# What the exercise asks
Retype every line of the material below exactly, leaving out the pictures.

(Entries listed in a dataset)
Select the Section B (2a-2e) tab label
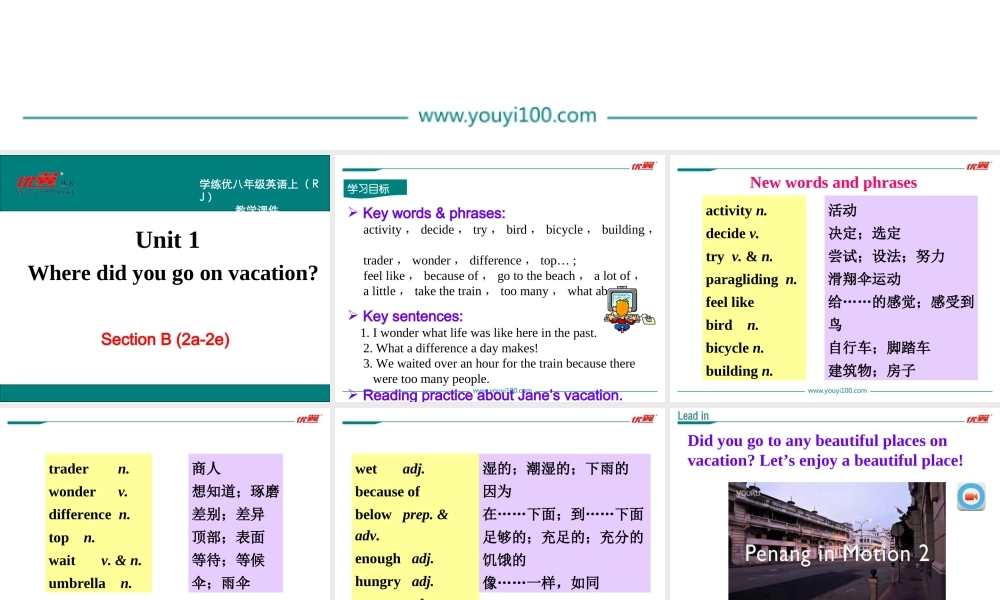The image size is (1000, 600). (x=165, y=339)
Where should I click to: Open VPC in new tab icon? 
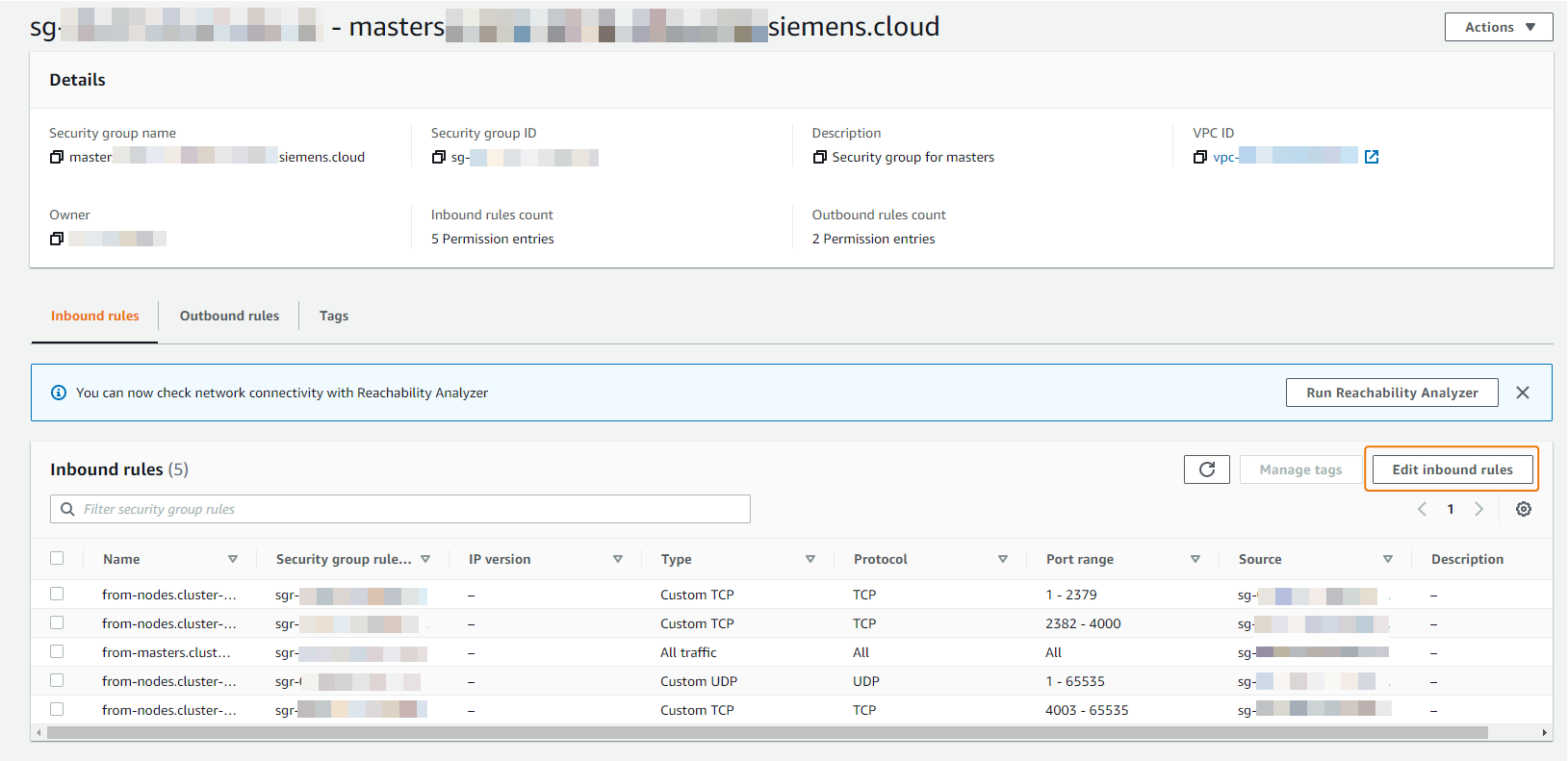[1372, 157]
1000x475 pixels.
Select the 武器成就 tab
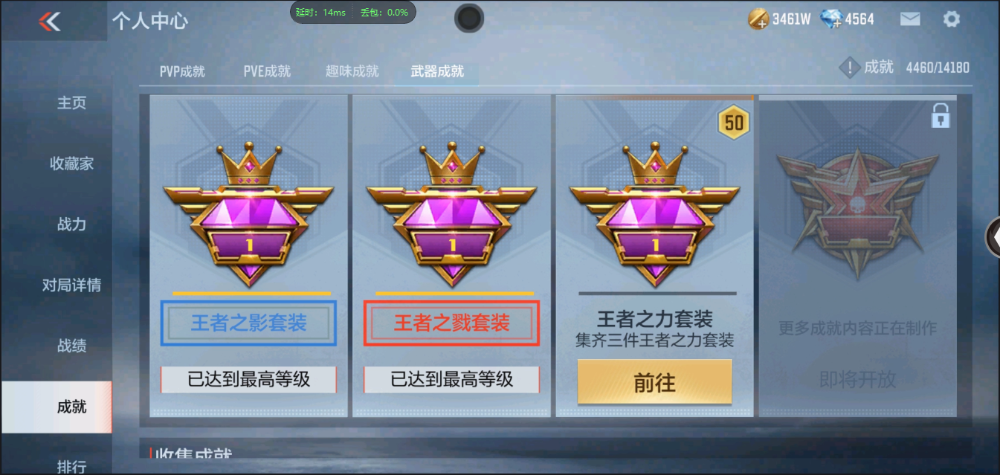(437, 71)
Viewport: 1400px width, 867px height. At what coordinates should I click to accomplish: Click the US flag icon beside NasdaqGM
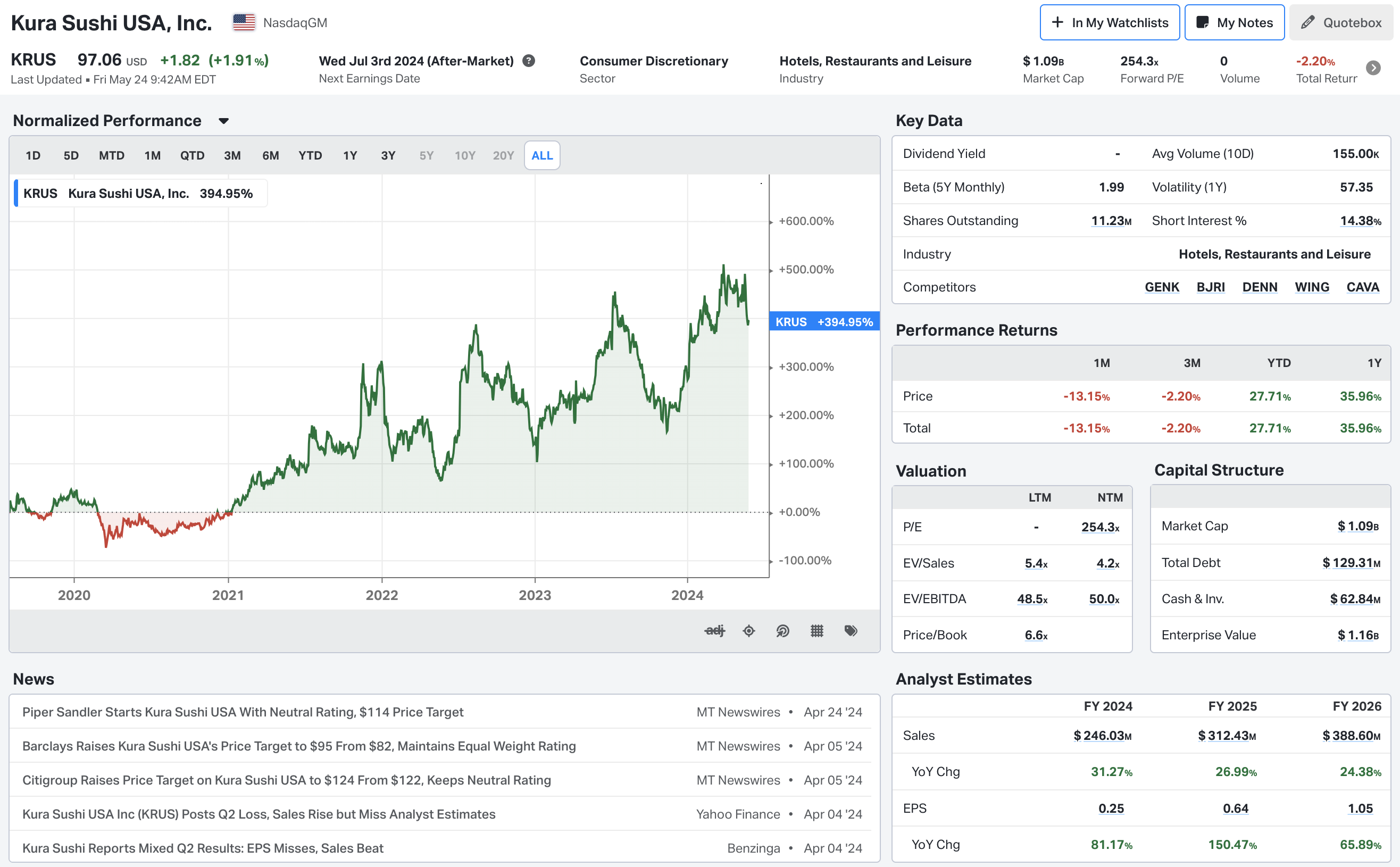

# Task solution
Select the Section B (2a-2e) tab label
The image size is (1000, 600). (x=165, y=339)
Where should I click to: Open VPC in new tab icon? 
[1372, 157]
1000x475 pixels.
Select the 武器成就 tab
(437, 71)
Viewport: 1400px width, 867px height. At what coordinates should I click to accomplish: Click the US flag icon beside NasdaqGM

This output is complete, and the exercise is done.